By Ann Carey
For more photos visit the photo gallery
SOUTH BEND — Three diocesan seminarians — Craig Borchard and David Violi of St. Pius X Parish in Granger, and Robert Garrow of St. Matthew Cathedral — were ordained to the diaconate Saturday, May 23, at St. Matthew Cathedral in South Bend.
It was the first time in many years that an ordination has taken place in South Bend, as ordinations normally are celebrated in the Cathedral of the Immaculate Conception in Fort Wayne. However, since the three men being ordained are from the South Bend area, Bishop Kevin C. Rhoades granted their request to have the ordination at St. Matthew, and their friends and families nearly filled the pews for the colorful ceremony.
Area Knights of Columbus formed an honor guard along the center aisle as the celebrant, Bishop Rhoades, concelebrating diocesan and visiting priests, diocesan deacons and seminarians, and other dignitaries processed into the cathedral. Also attending were members of several religious orders.
Bishop Rhoades opened the celebration by welcoming the parents, families and friends of the candidates before beginning the Rite of Ordination, which is rich with meaning and symbolism.

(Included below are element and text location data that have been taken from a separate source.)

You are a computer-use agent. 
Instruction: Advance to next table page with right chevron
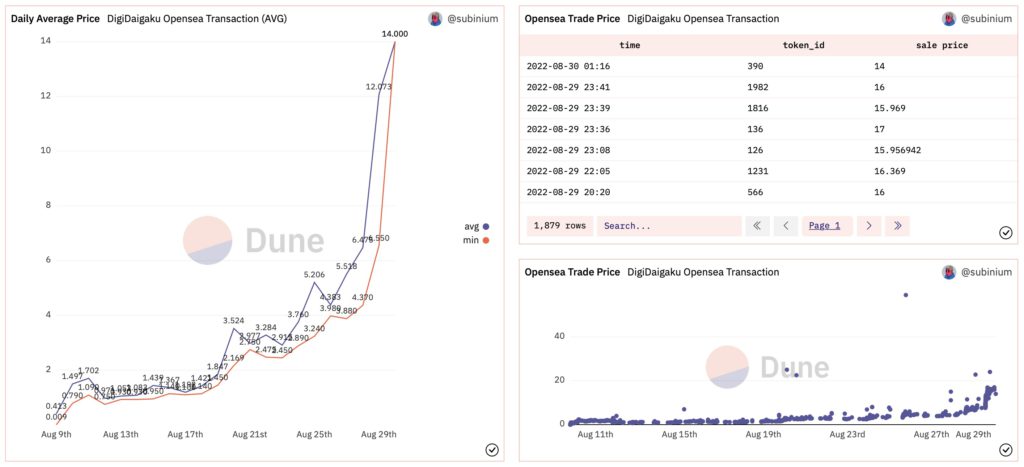click(869, 226)
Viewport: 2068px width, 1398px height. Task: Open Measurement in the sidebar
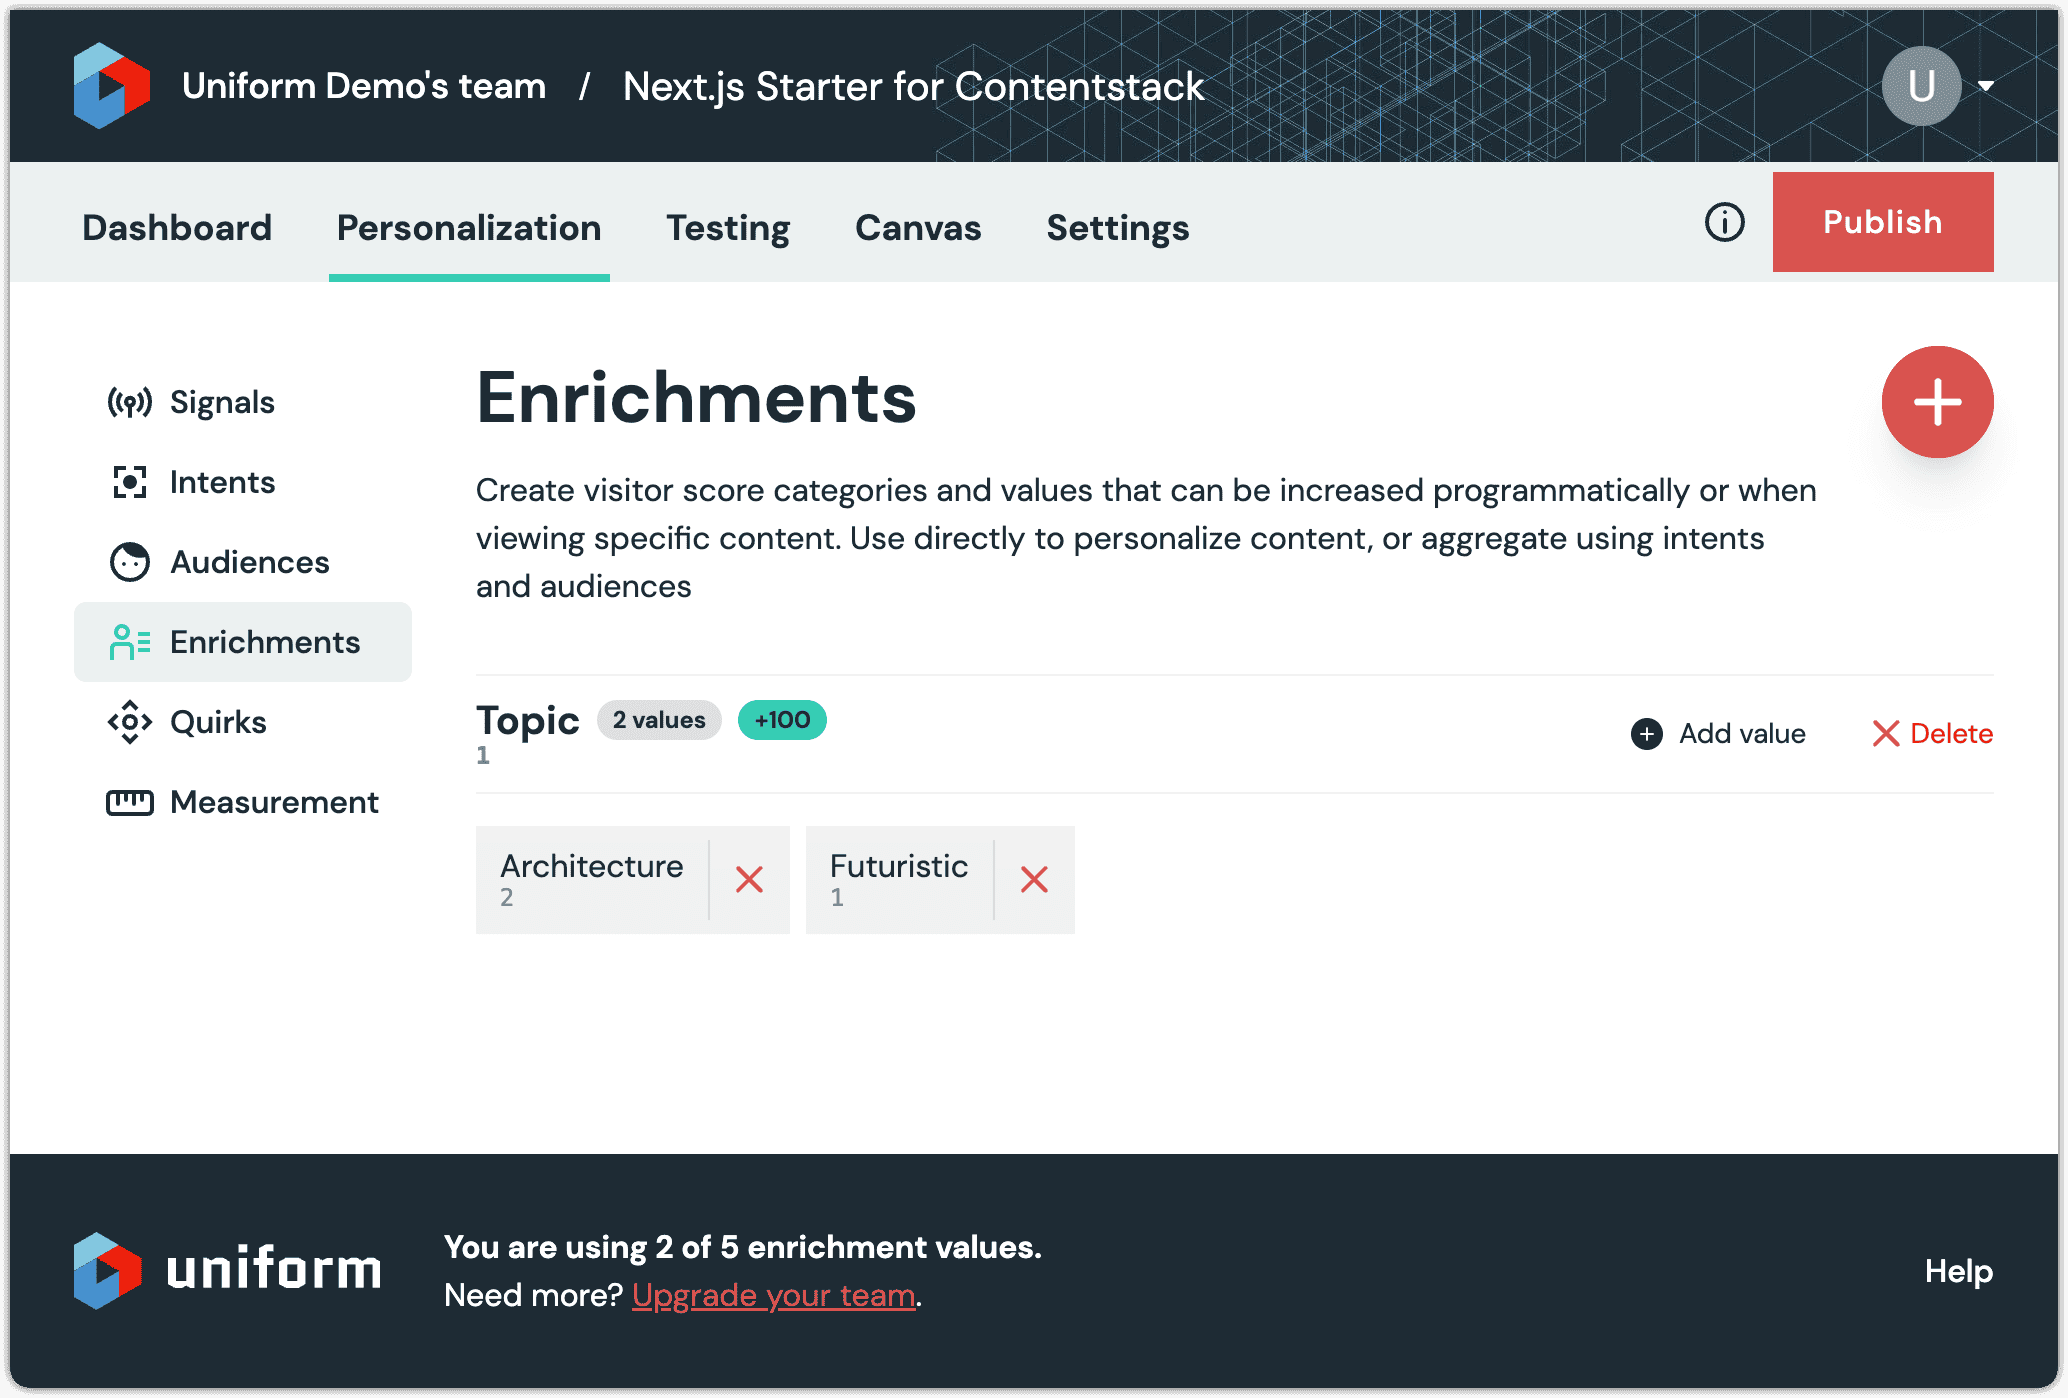273,802
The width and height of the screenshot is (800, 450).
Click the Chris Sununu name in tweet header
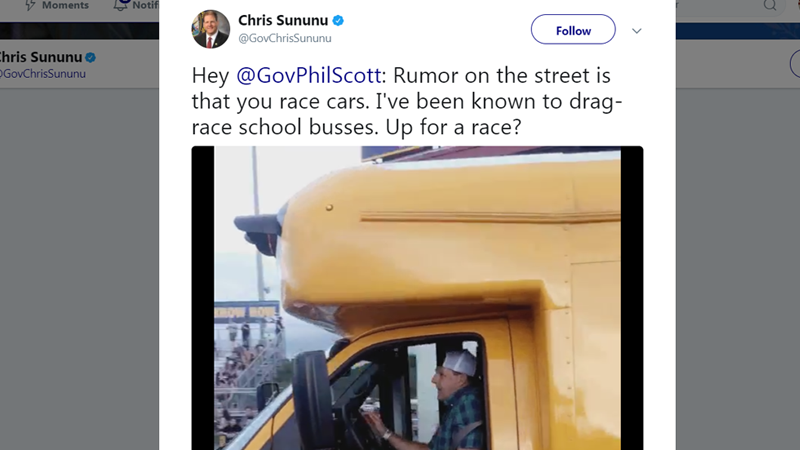(x=283, y=20)
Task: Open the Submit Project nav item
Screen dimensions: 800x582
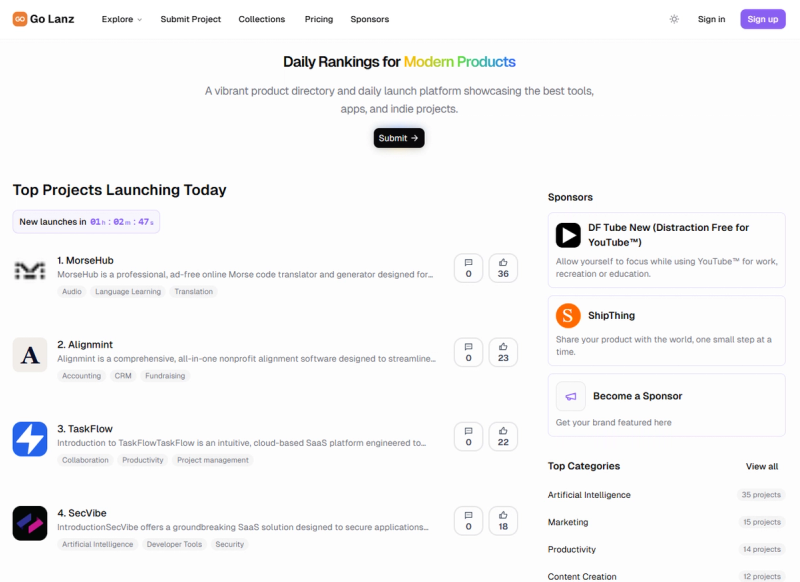Action: tap(190, 19)
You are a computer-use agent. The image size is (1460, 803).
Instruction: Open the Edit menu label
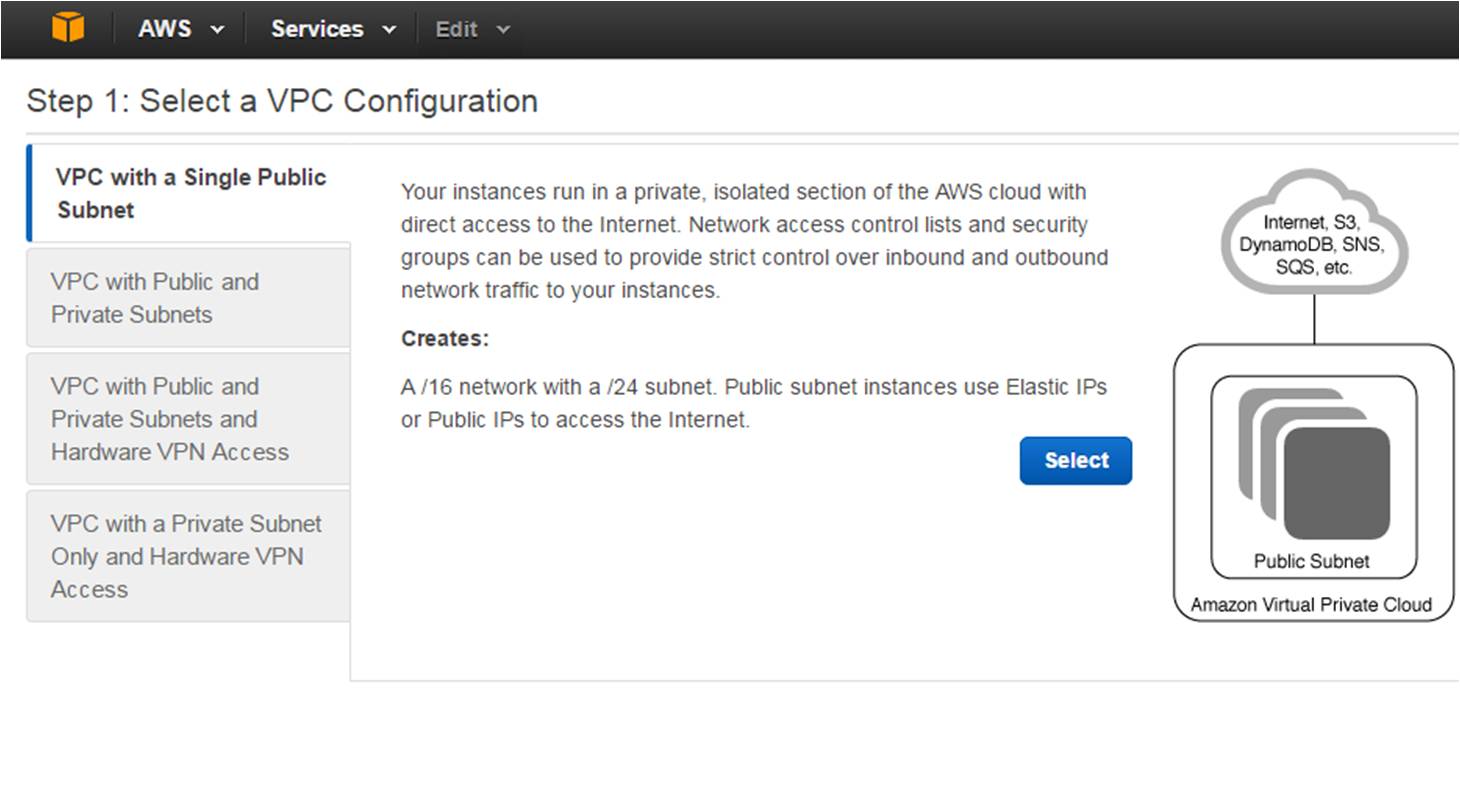[x=456, y=29]
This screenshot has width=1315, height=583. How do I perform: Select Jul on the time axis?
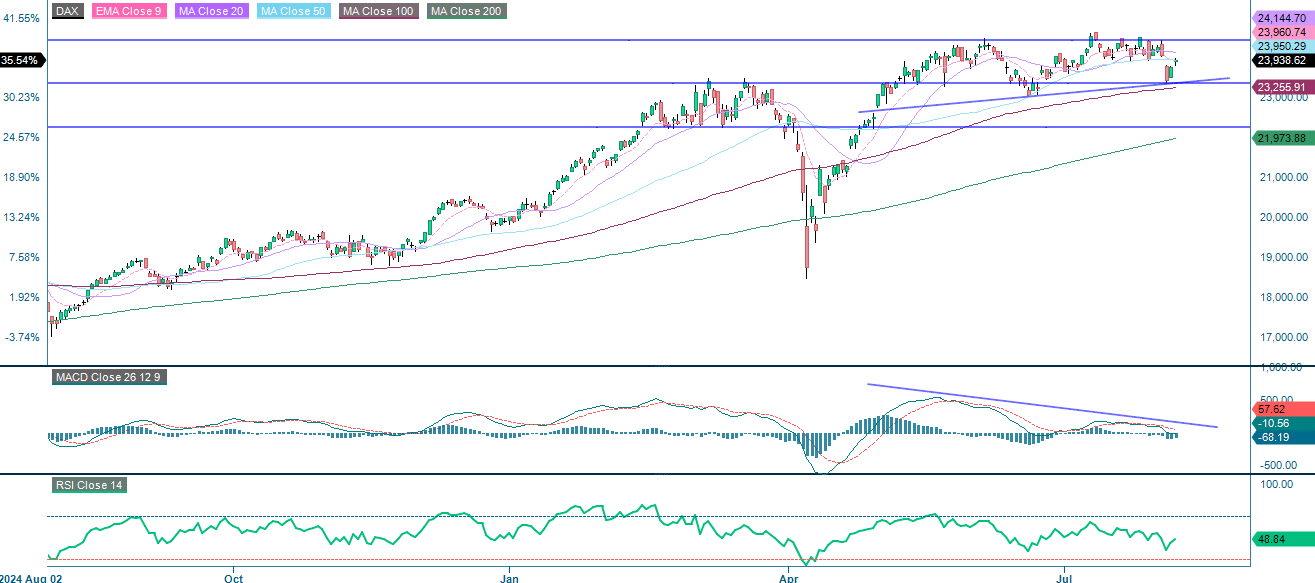click(1065, 578)
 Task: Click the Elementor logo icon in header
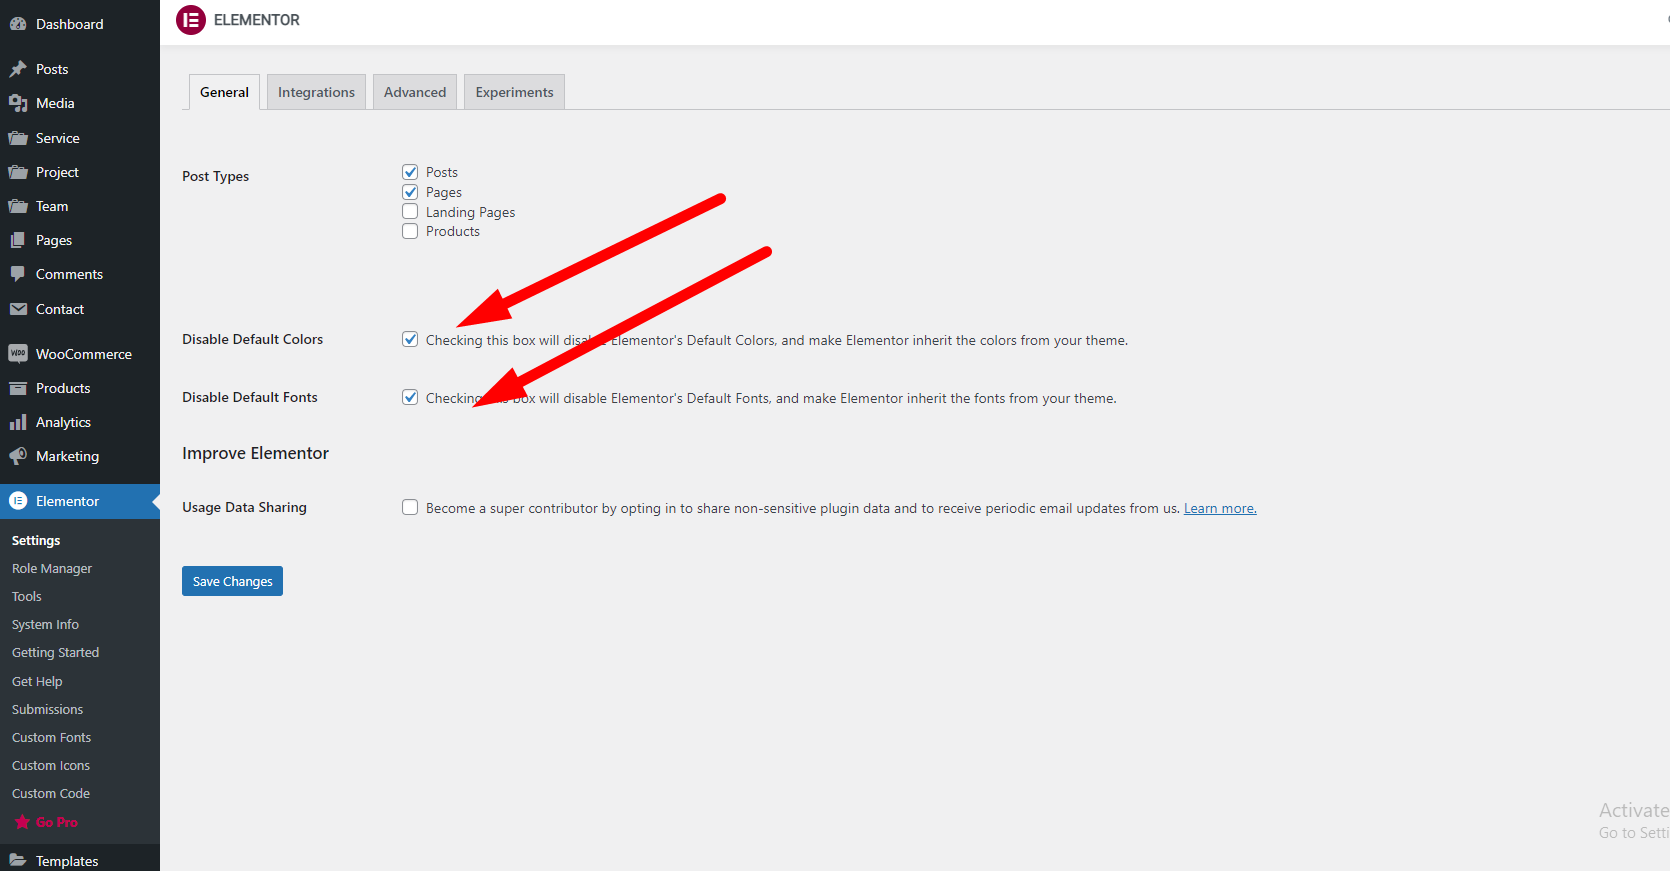tap(191, 20)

The glory of the ceremony was enhanced by the voices and music of the Diocesan Choir and Cantus Cathedralis.
After the chanting of the Gospel came the Election of the Candidates, whereby each candidate is formally chosen for ordination and becomes referred to as the “elect.” Father Andrew Budzinski, parochial vicar at St. Vincent de Paul Parish, Fort Wayne, and diocesan vocation director, presented each candidate to Bishop Rhoades. Father Budzinski testified to the worthiness of each, after which Bishop Rhoades formally accepted the men to be ordained as deacon.
In his homily Bishop Rhoades noted that May 23 was the vigil of Pentecost: “Today we rejoice that the same Holy Spirit, who descended on the apostles on Pentecost, will descend upon three disciples of Jesus to strengthen them to serve the evangelizing mission of the church as deacons.”
Bishop Rhoades noted that the role of deacon is to assist the bishop and priests in divine worship, prepare the Eucharistic Sacrifice and distribute the Lord’s Body and Blood to the faithful. Alluding to the second reading from the Acts of the Apostles (8:26-40) that described the evangelizing work of Phillip, one of the original seven deacons of the Church, the bishop said that the new deacons will proclaim Jesus to people, explain Scriptures and baptize, just as Phillip did.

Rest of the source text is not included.